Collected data
********

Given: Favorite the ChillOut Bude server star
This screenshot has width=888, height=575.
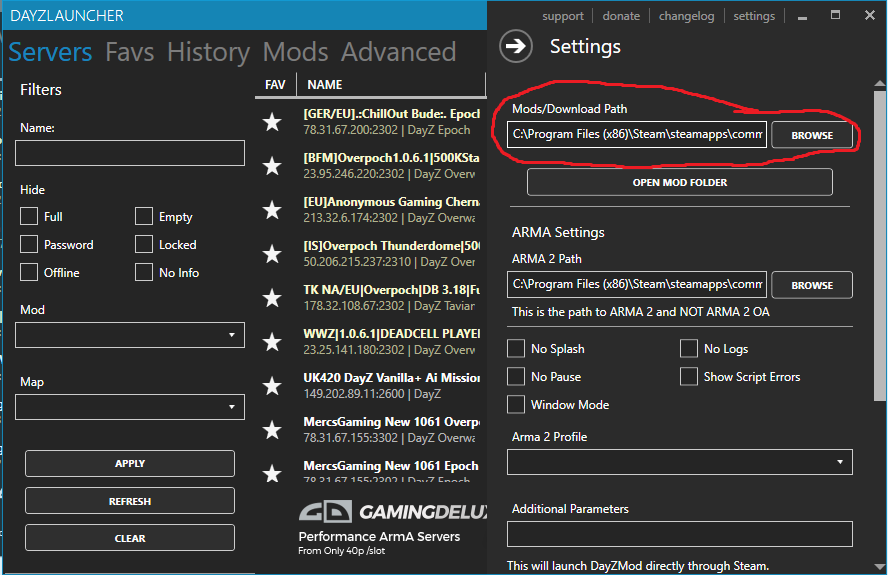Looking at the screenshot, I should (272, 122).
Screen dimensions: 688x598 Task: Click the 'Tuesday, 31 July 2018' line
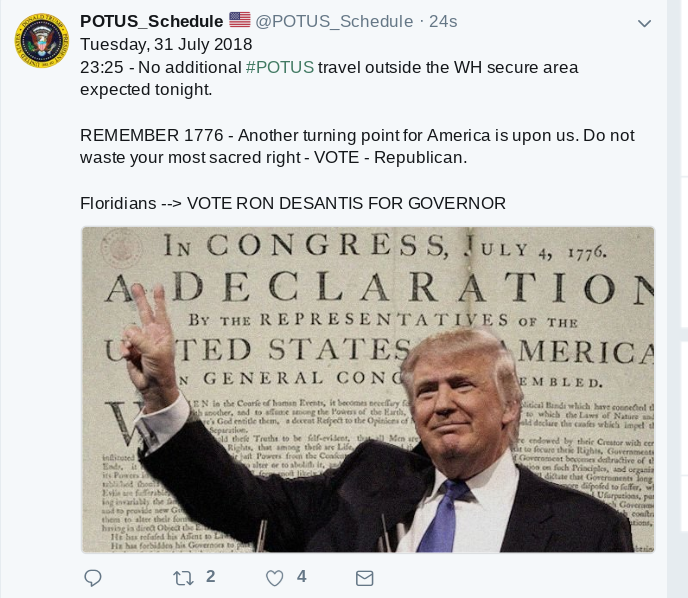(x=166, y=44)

********

Exercise aim
Pictures in the records above are to be left out of an otherwise exact copy.

Expected answer
Given: Favorite the ChillOut Bude server star
This screenshot has width=888, height=575.
Looking at the screenshot, I should (272, 122).
Screen dimensions: 688x598 Task: Click the 'Tuesday, 31 July 2018' line
(x=166, y=44)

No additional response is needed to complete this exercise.